* **Problem requirements**
Transcribe nothing but the lines from the one with "You are a computer-use" to the end of the entries, both included, keeping each exact and leaving every picture out.
─── Entries supplied ───
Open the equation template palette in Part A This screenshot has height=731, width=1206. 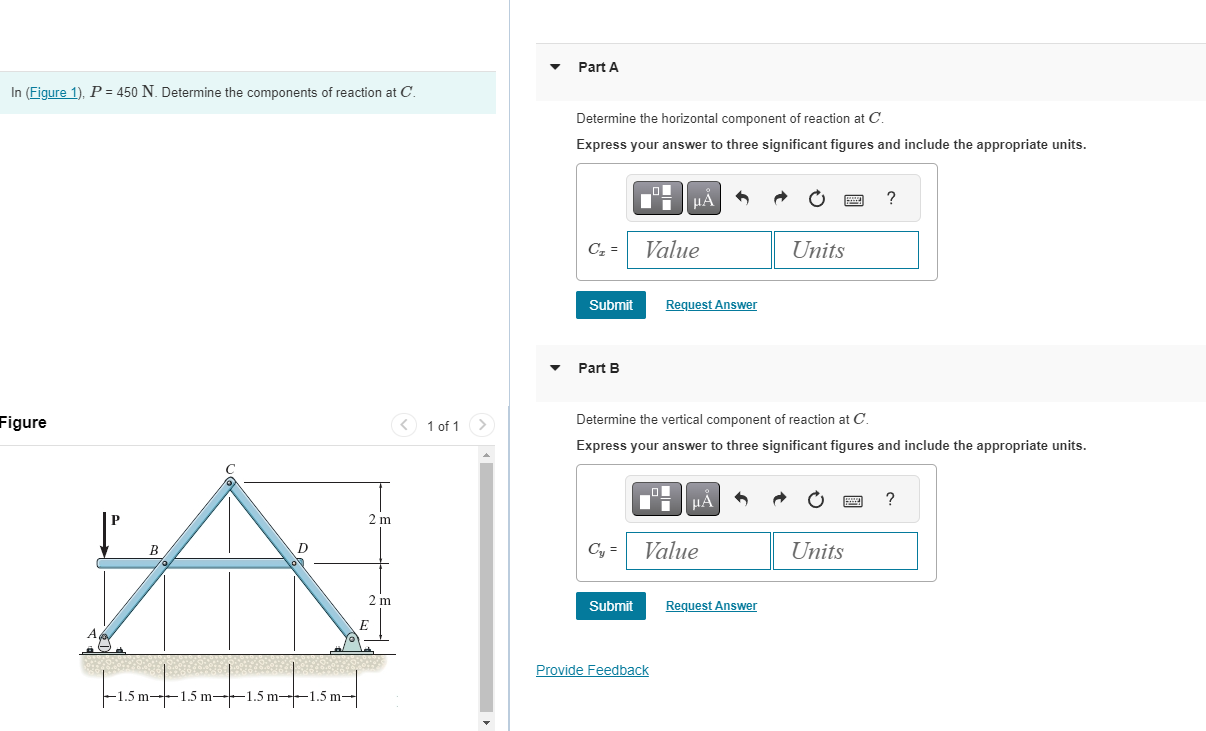click(x=657, y=197)
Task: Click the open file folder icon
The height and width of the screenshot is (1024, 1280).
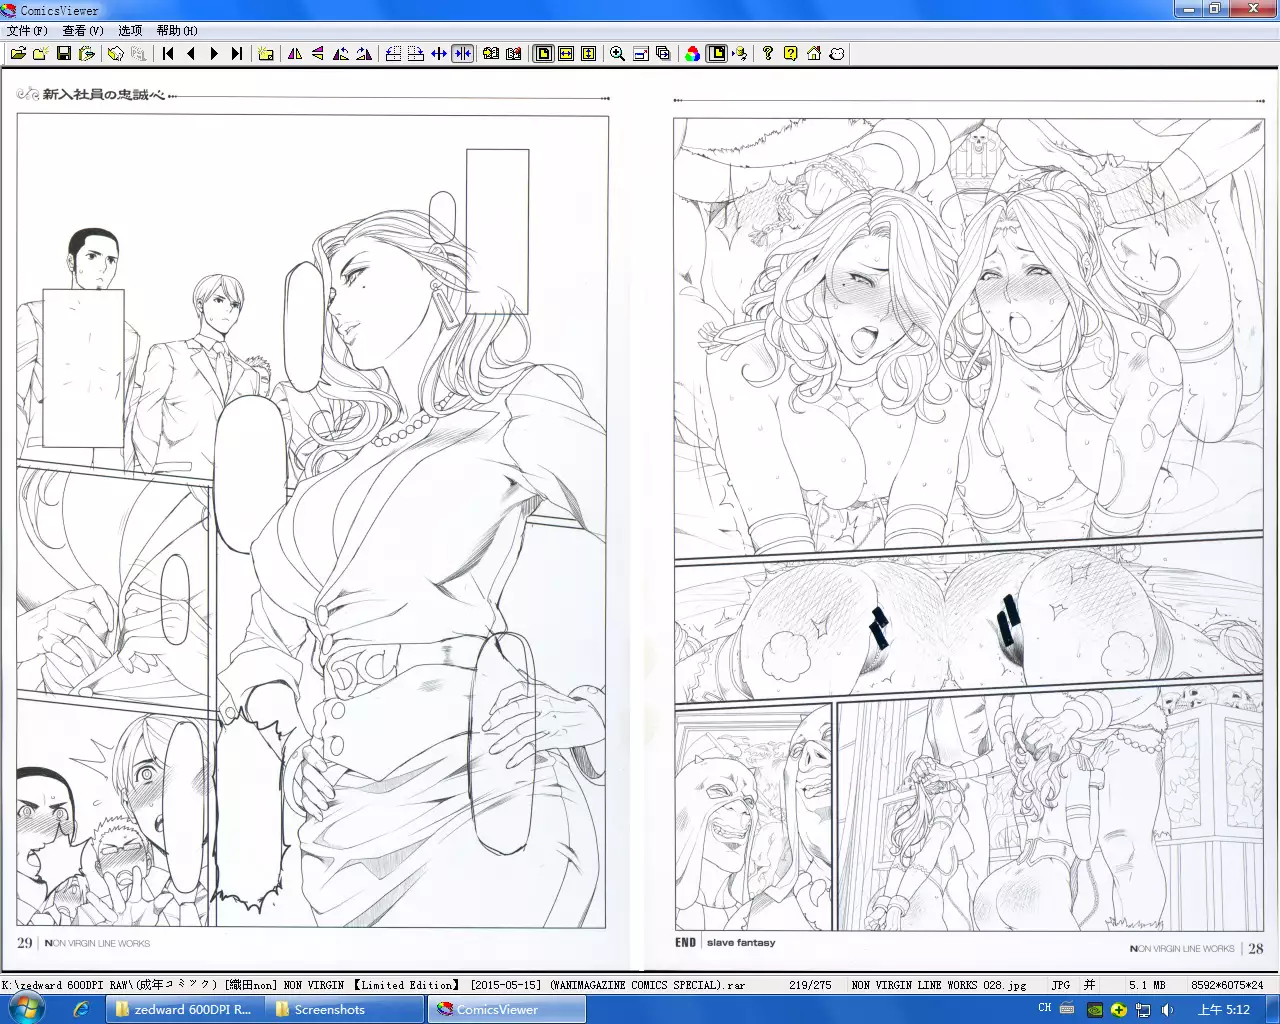Action: click(x=18, y=54)
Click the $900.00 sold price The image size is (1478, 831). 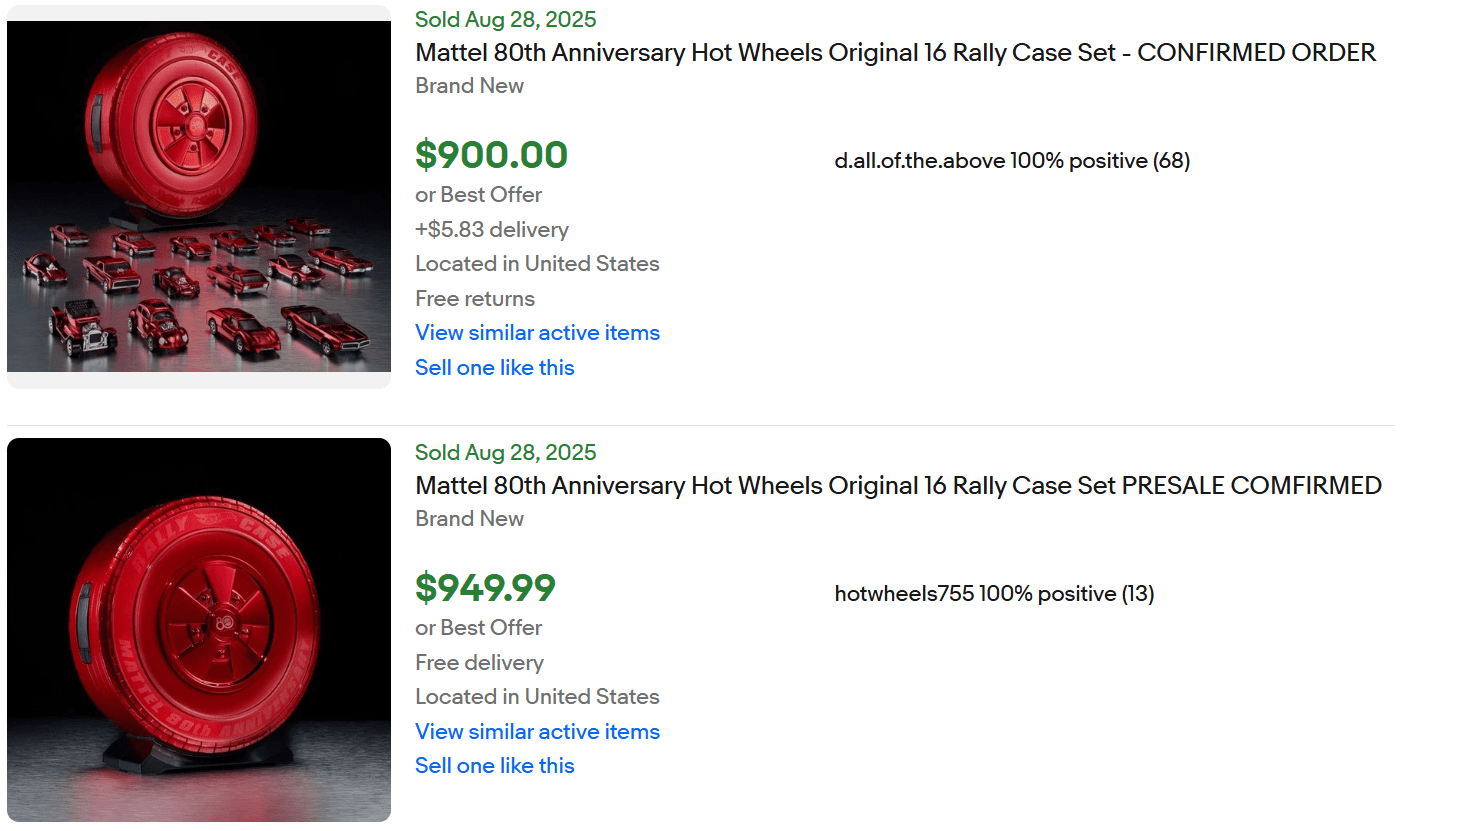pyautogui.click(x=491, y=155)
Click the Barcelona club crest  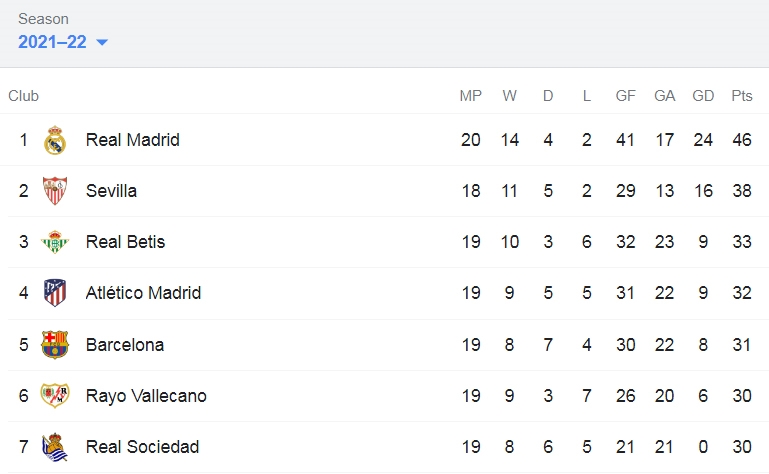point(55,344)
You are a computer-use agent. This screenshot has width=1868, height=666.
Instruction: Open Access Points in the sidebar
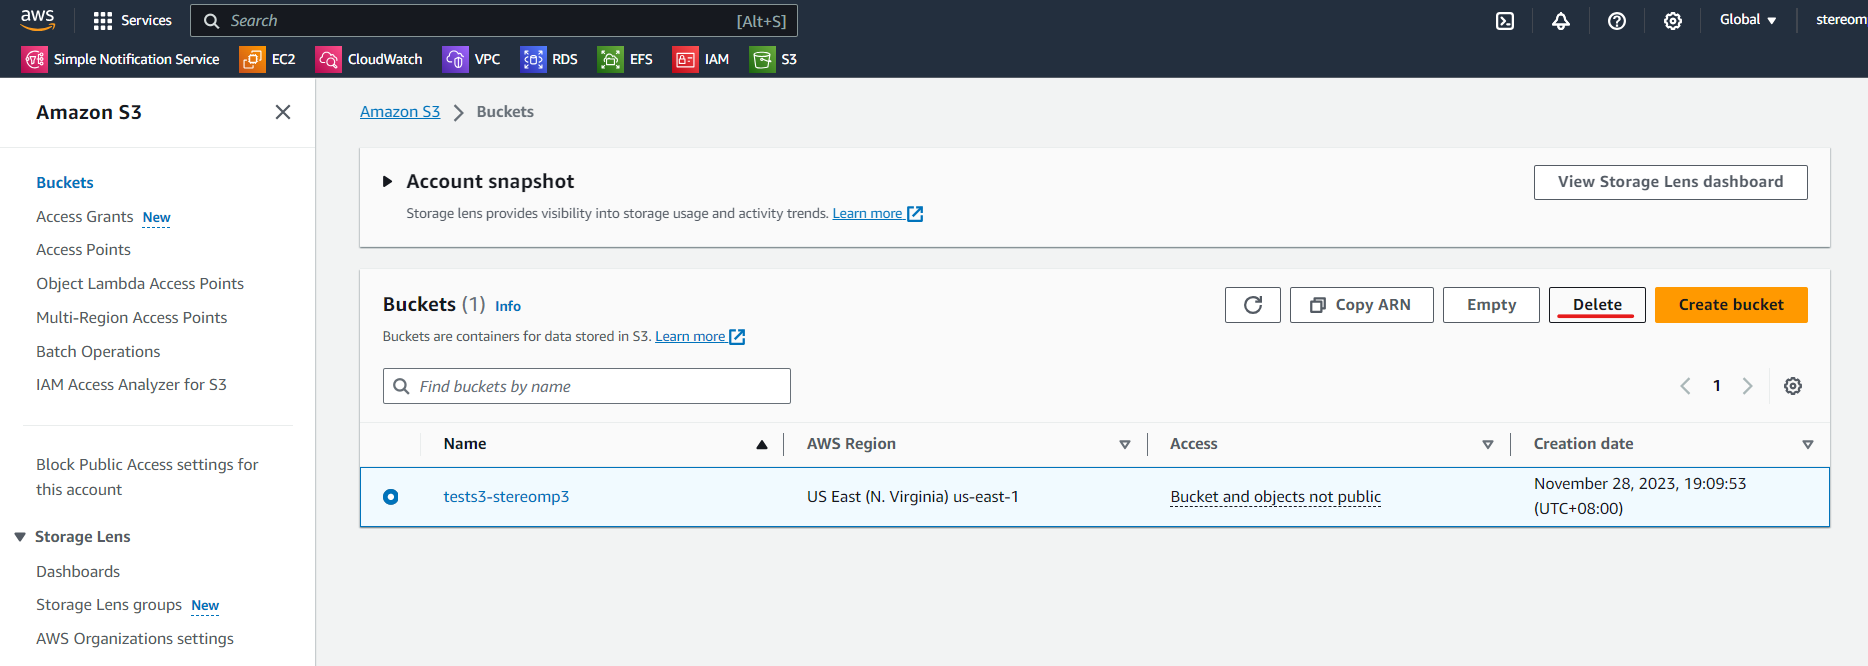(x=83, y=250)
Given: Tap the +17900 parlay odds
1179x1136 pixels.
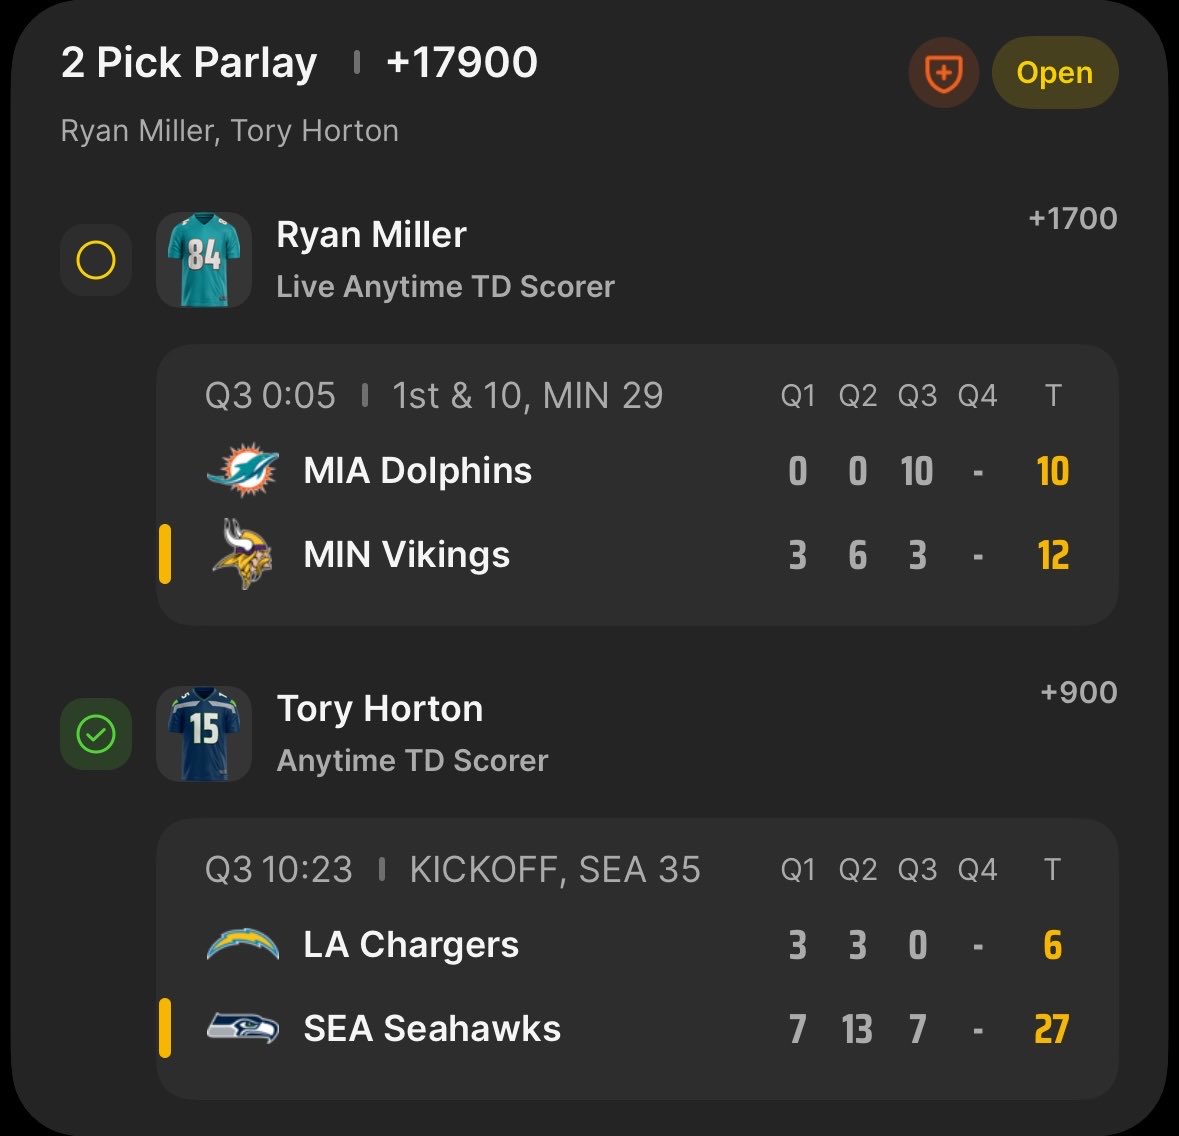Looking at the screenshot, I should pos(462,62).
───
* **Result of the task**
You are a computer-use agent. This screenshot has width=1868, height=666.
Instruction: Open Access Points in the sidebar
(x=83, y=250)
Given: Tap the +17900 parlay odds
1179x1136 pixels.
Looking at the screenshot, I should pos(462,62).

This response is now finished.